INSTRUCTIONS TO FOLLOW: Your response should consist of the full data, set down exactly.

RAW DATA:
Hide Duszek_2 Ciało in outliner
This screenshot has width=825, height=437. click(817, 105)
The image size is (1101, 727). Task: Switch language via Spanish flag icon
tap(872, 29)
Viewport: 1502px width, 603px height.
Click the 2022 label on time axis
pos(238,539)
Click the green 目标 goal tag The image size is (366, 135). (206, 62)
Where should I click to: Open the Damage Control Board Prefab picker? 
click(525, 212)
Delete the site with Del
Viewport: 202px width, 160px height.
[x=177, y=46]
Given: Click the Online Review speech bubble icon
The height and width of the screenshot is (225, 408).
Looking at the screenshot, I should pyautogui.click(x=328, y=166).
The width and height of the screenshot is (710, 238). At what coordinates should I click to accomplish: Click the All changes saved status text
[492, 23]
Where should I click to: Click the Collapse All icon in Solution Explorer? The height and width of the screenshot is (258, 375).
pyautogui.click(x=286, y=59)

RESULT FOR THIS TASK:
Hide Duszek_2 Ciało in outliner
This screenshot has width=825, height=437. click(817, 105)
The image size is (1101, 727). Task: Switch language via Spanish flag icon
tap(872, 29)
Viewport: 1502px width, 603px height.
Click the 2022 label on time axis
pos(238,539)
Click the green 目标 goal tag The image size is (366, 135). (206, 62)
Where should I click to: Open the Damage Control Board Prefab picker? 
click(525, 212)
Delete the site with Del
Viewport: 202px width, 160px height.
[x=177, y=46]
Given: Click the Online Review speech bubble icon
The height and width of the screenshot is (225, 408).
Looking at the screenshot, I should pyautogui.click(x=328, y=166).
The width and height of the screenshot is (710, 238). At what coordinates should I click to accomplish: Click the All changes saved status text
[492, 23]
Where should I click to: Click the Collapse All icon in Solution Explorer? The height and width of the screenshot is (258, 375).
pyautogui.click(x=286, y=59)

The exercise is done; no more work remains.